We can do the same for different resolutions, save the hexagons of these cells to a file and open it in QGIS to decide which resolution gives the best coverage for our area of interest.

In [8]:
resolutions = [res for res in range(9)]
h3s = [gdf.h3.geo_to_h3(res).index[0] for res in resolutions]
df  = pd.DataFrame({'resolution': resolutions, 'h3': h3s})
gdf = df.set_index('h3').h3.h3_to_geo_boundary() # Adds geometry of the H3 hexagons
gdf


Unnamed: 0_level_0,resolution,geometry
h3,Unnamed: 1_level_1,Unnamed: 2_level_1
801ffffffffffff,0,"POLYGON ((5.52365 55.70677, 2.02657 45.18425, ..."
811f3ffffffffff,1,"POLYGON ((5.52365 55.70677, 6.25969 51.96477, ..."
821f1ffffffffff,2,"POLYGON ((11.24517 53.03204, 10.54962 51.56399..."
831f18fffffffff,3,"POLYGON ((12.19189 52.26095, 12.24402 51.69695..."
841f1d5ffffffff,4,"POLYGON ((13.13764 52.80725, 13.02989 52.59974..."
851f18b3fffffff,5,"POLYGON ((13.29015 52.45516, 13.29638 52.37491..."
861f18b27ffffff,6,"POLYGON ((13.35819 52.49388, 13.34272 52.46416..."
871f18b25ffffff,7,"POLYGON ((13.39356 52.49604, 13.39443 52.48459..."
881f18b259fffff,8,"POLYGON ((13.40329 52.50157, 13.40107 52.49732..."


In [9]:
gdf.to_file('hexagons.geojson', driver="GeoJSON")

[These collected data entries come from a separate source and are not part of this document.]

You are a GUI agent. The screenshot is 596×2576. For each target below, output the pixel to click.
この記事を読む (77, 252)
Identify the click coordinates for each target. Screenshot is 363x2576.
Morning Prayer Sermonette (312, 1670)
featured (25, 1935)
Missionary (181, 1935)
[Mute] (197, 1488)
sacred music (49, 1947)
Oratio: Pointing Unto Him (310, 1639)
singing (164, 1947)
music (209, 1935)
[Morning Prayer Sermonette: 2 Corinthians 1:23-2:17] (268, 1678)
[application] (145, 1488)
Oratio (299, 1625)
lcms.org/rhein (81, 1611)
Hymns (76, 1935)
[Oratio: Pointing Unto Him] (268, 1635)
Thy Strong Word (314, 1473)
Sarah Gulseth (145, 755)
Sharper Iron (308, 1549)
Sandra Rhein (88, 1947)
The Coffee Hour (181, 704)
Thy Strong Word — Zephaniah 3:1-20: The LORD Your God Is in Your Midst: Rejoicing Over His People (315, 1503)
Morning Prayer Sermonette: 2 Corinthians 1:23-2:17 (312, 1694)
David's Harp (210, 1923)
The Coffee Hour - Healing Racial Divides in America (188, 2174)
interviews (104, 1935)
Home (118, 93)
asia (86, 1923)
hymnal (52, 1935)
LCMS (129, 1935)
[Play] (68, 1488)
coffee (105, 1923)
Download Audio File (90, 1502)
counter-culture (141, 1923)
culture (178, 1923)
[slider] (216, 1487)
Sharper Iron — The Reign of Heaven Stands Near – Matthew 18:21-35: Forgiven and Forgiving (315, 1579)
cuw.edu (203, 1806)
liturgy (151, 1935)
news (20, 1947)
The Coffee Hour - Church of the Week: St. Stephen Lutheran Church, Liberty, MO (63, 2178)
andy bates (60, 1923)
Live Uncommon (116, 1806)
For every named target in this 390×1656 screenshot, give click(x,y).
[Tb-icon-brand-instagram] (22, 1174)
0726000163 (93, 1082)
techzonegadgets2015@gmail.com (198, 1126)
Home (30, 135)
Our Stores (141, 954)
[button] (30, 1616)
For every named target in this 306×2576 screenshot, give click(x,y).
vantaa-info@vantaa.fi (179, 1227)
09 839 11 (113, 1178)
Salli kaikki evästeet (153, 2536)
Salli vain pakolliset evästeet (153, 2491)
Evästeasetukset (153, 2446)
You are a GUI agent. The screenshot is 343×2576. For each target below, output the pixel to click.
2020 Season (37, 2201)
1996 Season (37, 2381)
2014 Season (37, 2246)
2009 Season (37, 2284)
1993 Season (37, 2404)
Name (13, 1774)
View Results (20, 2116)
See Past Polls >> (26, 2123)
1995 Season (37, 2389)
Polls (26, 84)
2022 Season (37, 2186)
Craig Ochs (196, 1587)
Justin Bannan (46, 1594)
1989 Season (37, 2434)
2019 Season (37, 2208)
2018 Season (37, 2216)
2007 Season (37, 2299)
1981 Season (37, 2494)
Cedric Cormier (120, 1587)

You'll probably decide to use resolution 2 or 3. With smaller resolutions, the hexagon might cut off parts of our area of interest. 

In [13]:
use_res = 2

s = gdf.index[use_res]
s

'821f1ffffffffff'

Have a look at the ID values above: 
- Ignore the first digit
- The second digit refers to the resolution
- From the 3rd digit on, new digits are added at each level, but these values are always the same for all parents / children.
- The rest is filled with f.

Note that we have the data as geopackage and a geopackage is basically a sqlite database. We know the data uses H3 in resolution 8 and it turns out we can select all children of a certain cell with a simple SQL query such as:

`SELECT * FROM population WHERE h3 LIKE '881f1%';` 



To be precise, the string for the LIKE statement with our selected grandgrandparent hexagon would be:

In [18]:
'88' + s[2:].rstrip('f') + '%'

'881f1%'

Now, simply open the database manager in QGIS and: 
- connect to the Kontur population geopackage, 
- open the query window, 
- enter and execute the query (took 20 seconds on my laptop), 
- check "load as new layer", 
- click "load".

You might want to export the result, otherwise QGIS has to run the query again if you close and reopen the project.